El erotismo y la pornografía, lejos de ser términos diferentes,
son complementarios. La posibles diferencia entre uno y otro es más etimológica
y cultural que cualquier otra cosa. Erotismo viene de "Eros" y significa
"deseo amoroso" o "amor sensual", pornografía viene
del griego "pornographie" y está ligado a la prostitución.
El erotismo es por tanto sensualidad, no estando ligado al acto sexual directamente,
pero sí a todo lo que engloba la sexualidad. La pornografía serían
las imágenes, sonidos, objetos..., que denotan el sexo en sí.
El ser humano estimula su impulso sexual a través del erotismo. El impulso
sexual está ligado a la fantasía, que es el componente esencial
del acto sexual, en el erotismo, es estimulado el lado más psíquico
y cada uno.
En la pornografía son estimuladas las figuras de la imaginación,
a través de fotos, imágenes, palabras, sonidos..., todo lo que
pueda avivar la fantasía para estimular la masturbación o para
el acto sexual propiamente dicho.
Es la cultura la que acaba diferenciando estos dos términos.
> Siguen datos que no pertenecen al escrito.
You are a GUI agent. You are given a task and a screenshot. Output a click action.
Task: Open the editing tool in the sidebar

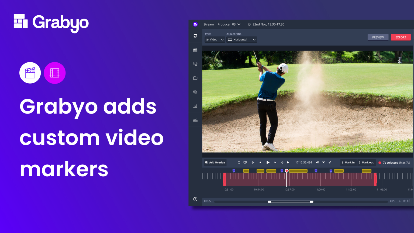pyautogui.click(x=195, y=64)
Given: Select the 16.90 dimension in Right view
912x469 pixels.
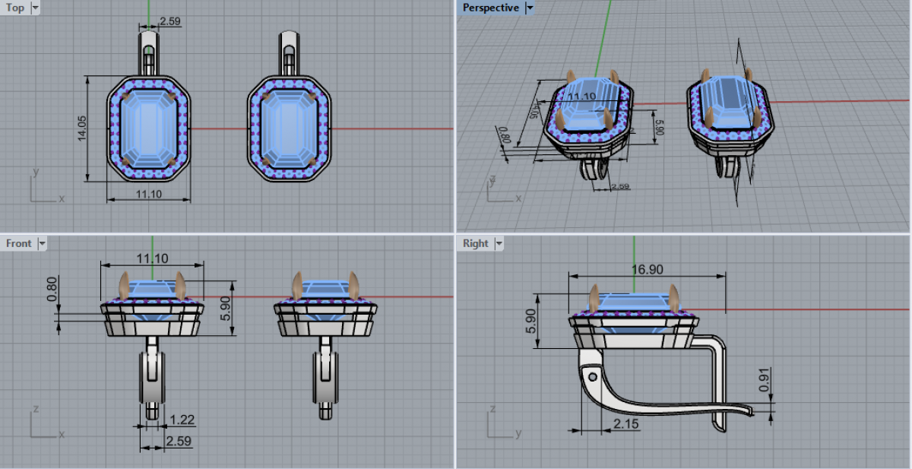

Por un
lado, tenemos el erotismo que cuenta con aspectos más implícitos,
apasionados, con cierto componente artístico. Por otro, tenemos la pornografía,
que posee contenidos más asociados al lado explícito del sexo,
de relación genital sin compromiso, pasión....
Esta diferenciación es bastante reciente y varía según
la cultura, época y medio ambiente en que se vive.
Algunos autores diferencian erotismo y pornografía en términos
artísticos, el primero sería la expresión más bella
del arte, con cuerpos desnudos o en situaciones que denoten sexo, pero sin ser
explícito. El segundo sería el sexo cotidiano, aquello que se
puede comprar en sex shops o kioscos de revistas, para estos autores la pornografía
sería la banalización del sexo.
El erotismo es esencial para el placer, está intrínseco en cada
uno, mientras que la pornografía es un accesorio o recurso sexual utilizado
para obtener placer.
Sin erotismo, no hay placer, pero sin pornografía, el placer sexual
se da..
Esta puede ser una diferencia, en términos psicológicos, de los
dos términos. Una diferencia que no margina, que no oprime. La sociedad,
en conjunto, considera la pornografía como algo feo y sucio, hecha para
las personas de bajo nivel cultural. Muchos creen que la sexualidad no escoge
nivel ni jerarquía y todos tenemos derecho a fantasear, independientemente
de nuestro papel en la sociedad.
La pornografía puede ser muy necesaria en la vida de algunas personas
que tienen dificultades de fantasear el acto sexual. Otras, en determinadas
épocas de su vida sexual, pueden echar mano de la pornografía
para sus relaciones sexuales. Hay personas que nunca sentirán ganas de
probar tal cosa, depende de cada uno y de cómo cada cual percibe la pornografía.
Todo ser humano es erótico, pero no todo es pornográfico. El
erotismo está en todos desde los primeros años de la vida. La
pornografía puede ser requerida o no a lo largo de nuestra vida sexual,
cada uno necesita saber lo que le satisface o no y servirse de objetos pornográficos
puede ser, solamente, una forma de obtener más placer.